Rafael Chaves: Primeiro houve um protocolo de intenções com o estado de Minas Gerais, que fez um acordo com a empresa, antes mesmo da apresentação do estudo de impacto ambiental na comunidade de Riacho dos Machados. Teve uma audiência pública lá no dia 22/12/2009. Foi antes da apresentação do EIA e RIMA [Estudo e Relatório de Impacto Ambiental] para a comunidade e a sociedade. E antes mesmo do julgamento da licença prévia pelo COPAM. Foi como se o Estado de Minas Gerais tivesse acertado com o empreendimento, que não tinha sido nem licenciado ainda. Isso provocou uma aceleração do processo de licenciamento atropelando vários interessados.

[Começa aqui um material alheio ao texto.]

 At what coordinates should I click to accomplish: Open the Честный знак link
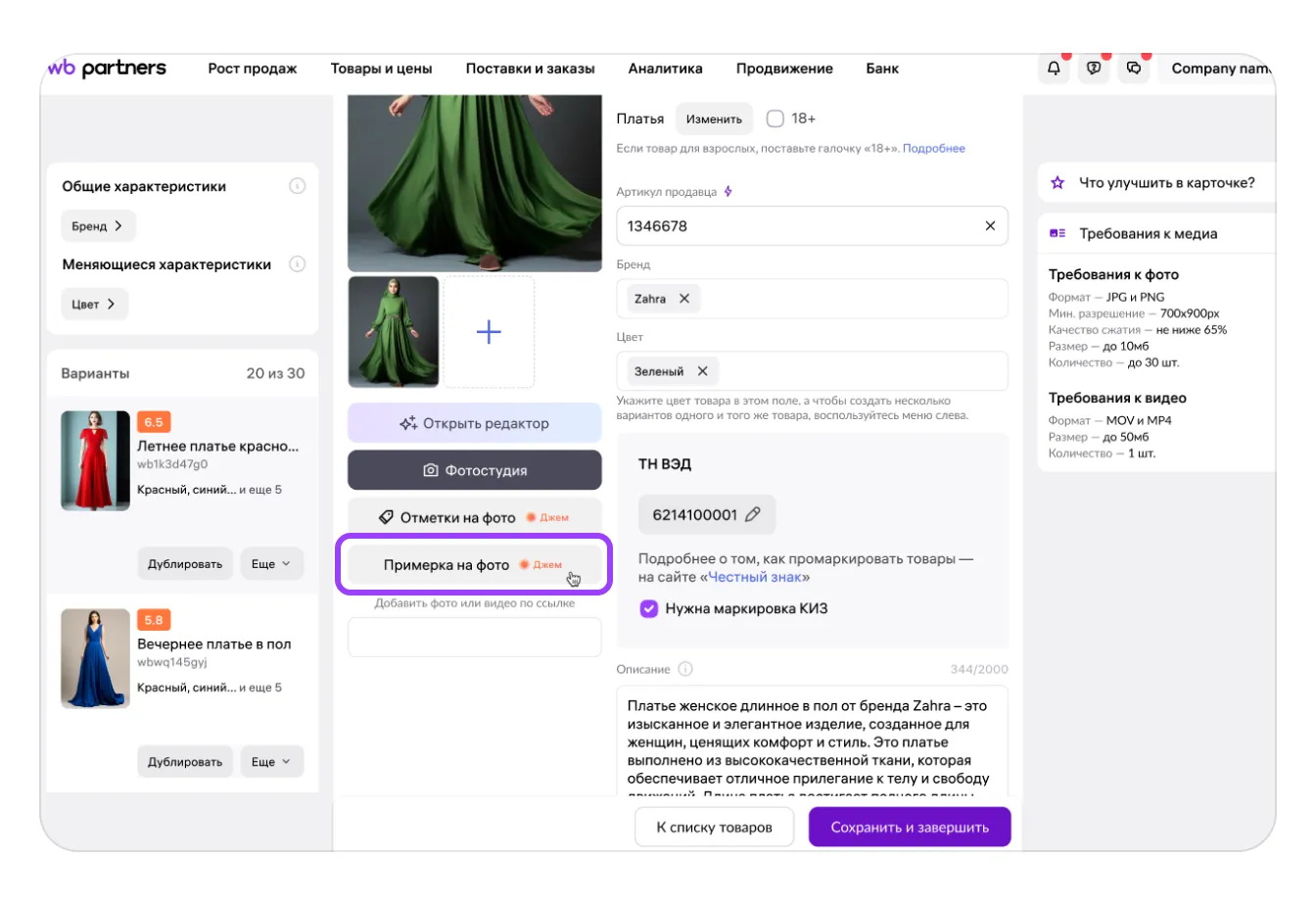pyautogui.click(x=755, y=577)
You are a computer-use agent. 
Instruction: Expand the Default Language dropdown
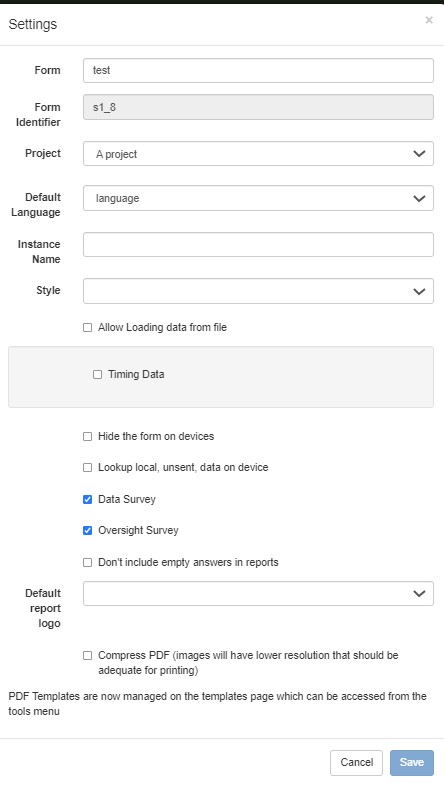[x=258, y=198]
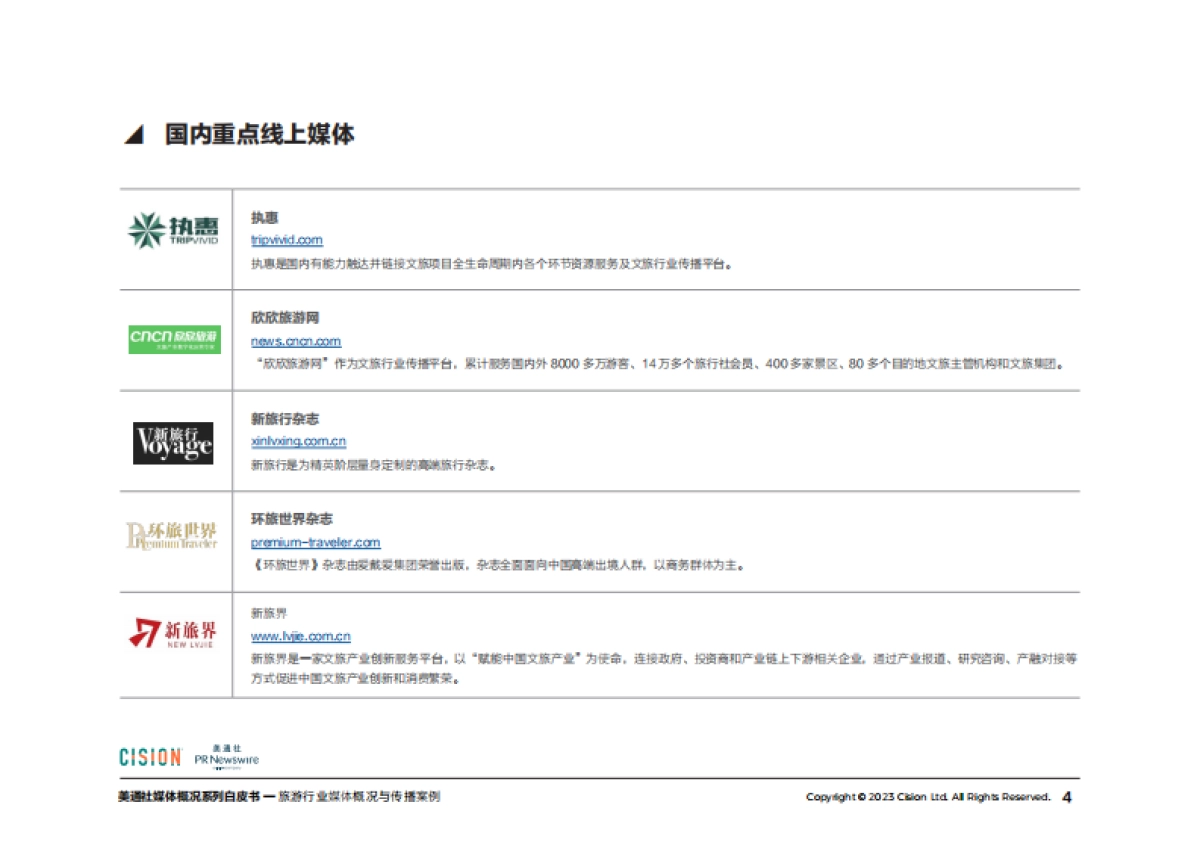Click the xinlvxing.com.cn hyperlink
The width and height of the screenshot is (1200, 864).
pyautogui.click(x=297, y=441)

CAA/NM: Como que isso acelerou o processo?
Rafael Chaves: O licenciamento no estado funciona assim: tem um órgão executivo da Semad – Secretaria de Estado de Meio Ambiente e Desenvolvimento Sustentável que é a SUPRAM, quem faz a análise técnica do processo. A Supram deu parecer favorável e a Semad emitiu essa licença que normalmente deveria ser aprovada pelo COPAM. O secretário do estado emitiu a licença prévia Ad referendum, ou seja, ela teria que passar depois para ser referendada pelo conselho, mas como já estava com a licença na mão do empreendedor, o conselho depois referendou mediante algumas condições. Acelera nesse sentido, porque ao invés de passar pelo rito normal do licenciamento, o estado emite a licença.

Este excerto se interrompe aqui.